A maioria das pessoas detidas por suspeita de terem provocado um incêndio – 62% de um total de cerca de 110, até ao momento – ficaram privadas de liberdade depois de terem sido levadas a um juiz.
Em entrevista à Renascença, o diretor nacional adjunto da Polícia Judiciária, Carlos Farinha, diz que os números mostram que “tem melhorado a qualidade processual das situações apresentadas às autoridades judiciais quando ocorre uma detenção”.
É seguramente uma das taxas mais elevadas de sempre de prisões preventivas e domiciliárias aplicadas a alegados incendiários – “uma significativa percentagem”, diz.
“O nosso objetivo não é perseguir por perseguir; o objetivo é evitar que os crimes se repitam e isso só se consegue se houver indícios fortes e evidentes, se houver prova de qualidade”, explica este dirigente da Polícia Judiciária, garantindo que o trabalho no terreno melhorou depois de 2017.
A estratégia definida passa por uma melhor articulação institucional entre todas as entidades envolvidas na prevenção e combate aos incêndios, mas também pela criação de duas equipas multidisciplinares que juntam recursos da Judiciária, da GNR e do Instituto de Conservação da Natureza.
Estas equipas “procuram aliar-se ao sistema de vigilância, para que a deteção das ignições seja feita o mais possível no seu início, não só em termos de combate mas também da sua investigação.
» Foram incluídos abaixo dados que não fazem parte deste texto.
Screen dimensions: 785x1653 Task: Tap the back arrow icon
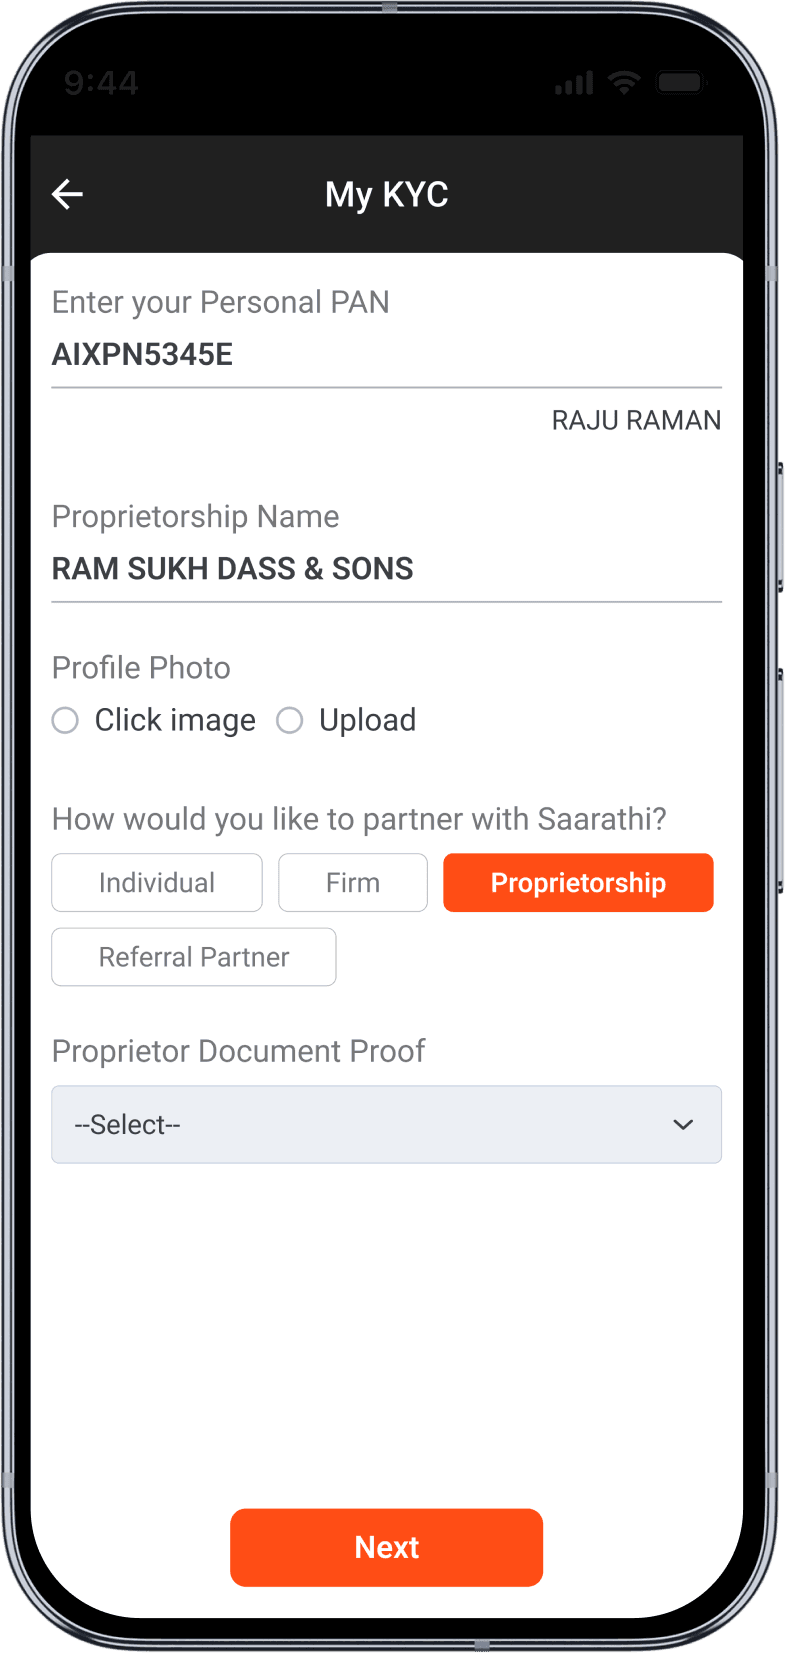tap(67, 194)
Com isso tentamos igualmente reduzir a percentagem dos incêndios cuja causa é desconhecida ou não foi apurada”, explica Carlos Farinha.
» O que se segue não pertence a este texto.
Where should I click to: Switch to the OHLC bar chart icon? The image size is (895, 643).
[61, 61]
Mas pode ainda pode ser melhor, se as polícias forem autorizadas a juntar aos inquéritos imagens captadas na fase da prevenção e vigilância, “que esperamos que possam vir a ser usadas também como meio de produção de prova relativamente àquilo que se tenha passado”.
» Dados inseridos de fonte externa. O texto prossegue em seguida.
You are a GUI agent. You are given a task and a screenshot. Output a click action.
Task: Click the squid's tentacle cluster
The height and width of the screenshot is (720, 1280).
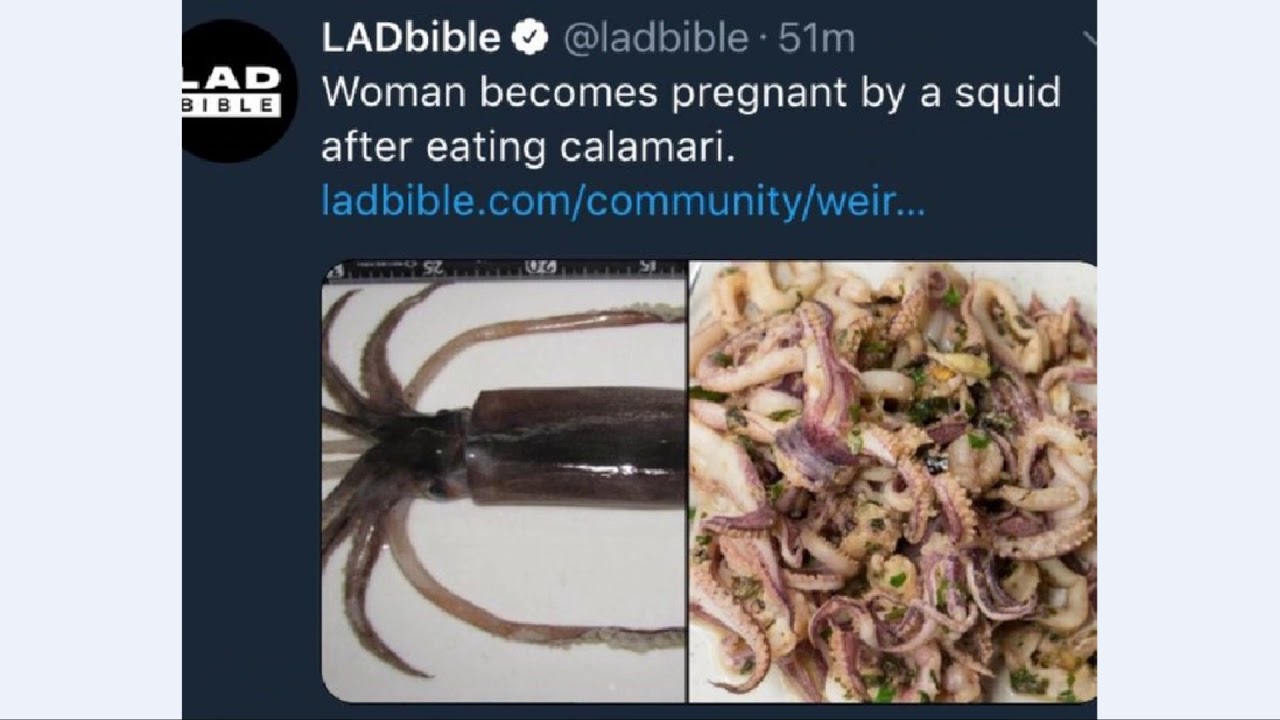[395, 470]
Carlos Farinha refere-se aos drones que este ano começaram a ser usados pela Força Aérea na vigilância das florestas, mas também a todos os sistemas de videovigilância que autarquias e indústrias têm instalado precisamente para proteger determinadas áreas.
“Incêndio doloso não é, nem de perto nem de longe, a principal causa”
O que parece não mudar, são as causas dos incêndios. Apesar de todas as campanhas, leis, avisos e alertas criados depois do ano trágico de 2017, a verdade é que “muitos dos incêndios ocorrem num contexto de negligência e de incumprimento pelos alertas da Proteção Civil”.
“Há imensos incêndios que resultam de más práticas no uso do fogo, descuidos, situações que no início não tinham qualquer intensão de provocar um incêndio, mas que, face às condições meteorológicas, e ao estado dos combustíveis, acabam por se transformar em incêndios com uma dimensão significativa”, explica.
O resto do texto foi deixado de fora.